■ YOUR TASK
For this exercise, reproduce the records exactly as they stand and do not carry any images over.

□ □ □ □ □

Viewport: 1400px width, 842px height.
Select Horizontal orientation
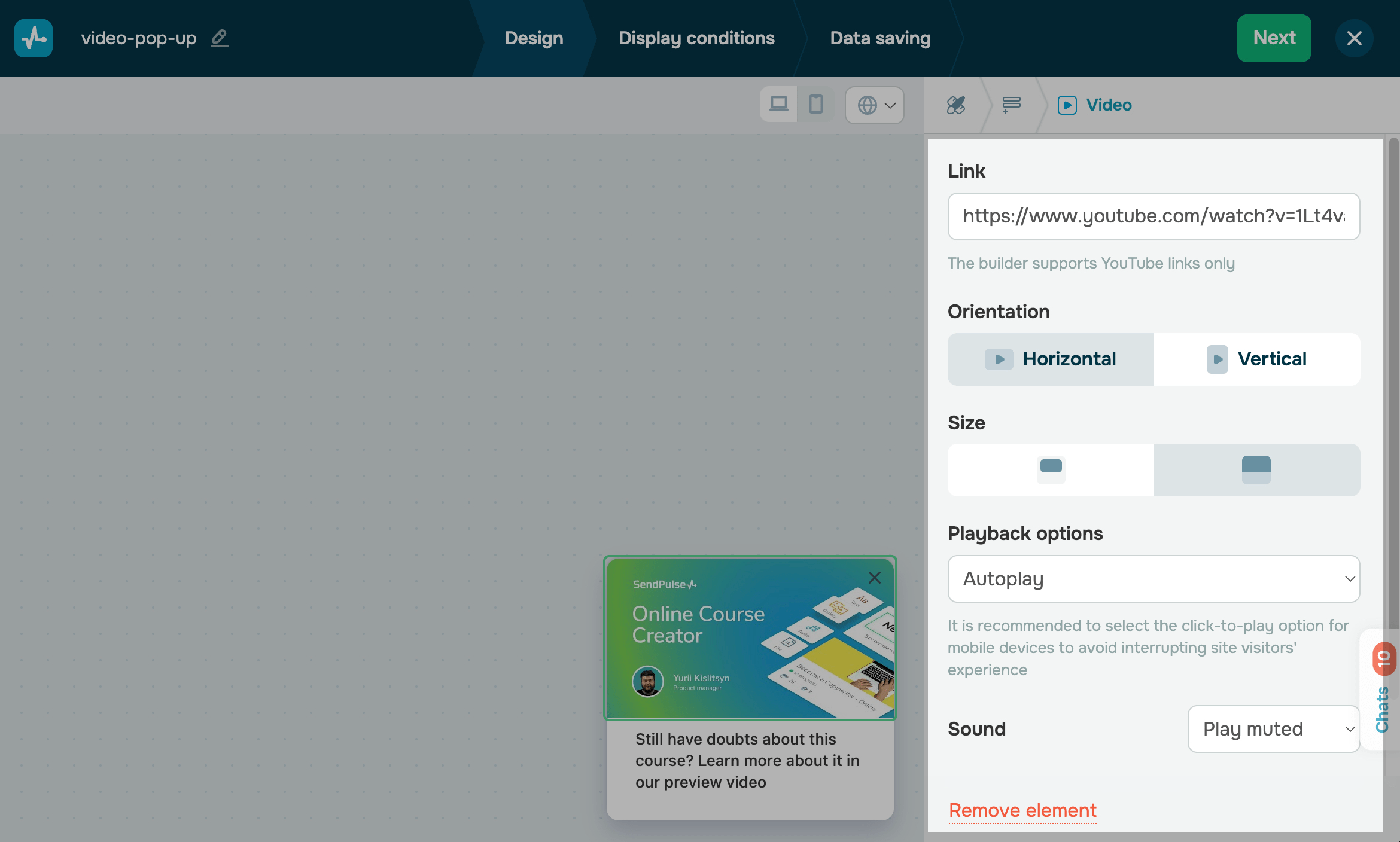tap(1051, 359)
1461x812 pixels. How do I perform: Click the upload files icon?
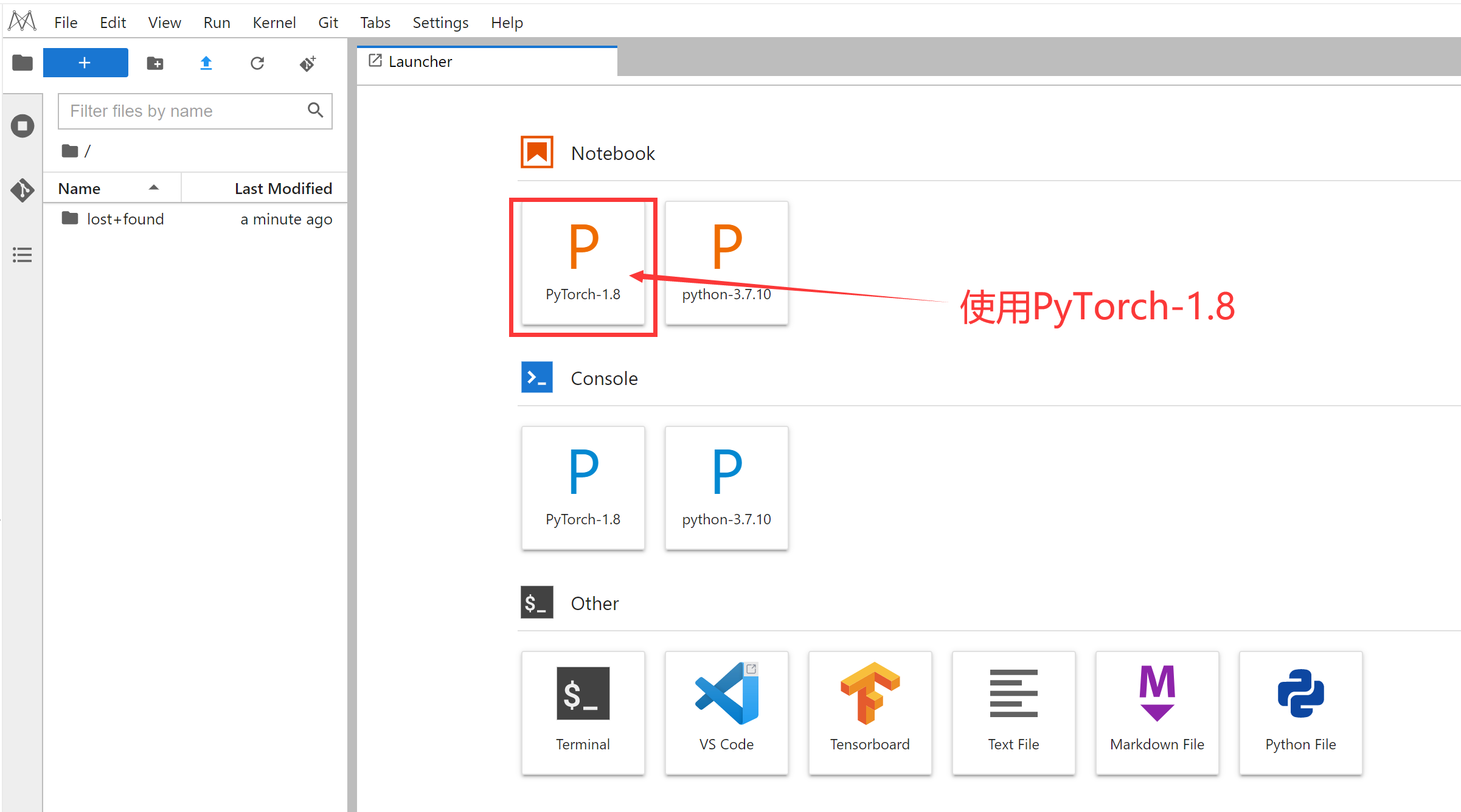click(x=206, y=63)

□ □ □ □ □

■ ANSWER
Viewport: 1400px width, 842px height.
Select Horizontal orientation
tap(1051, 359)
1461x812 pixels. How do I perform: Click the upload files icon?
click(x=206, y=63)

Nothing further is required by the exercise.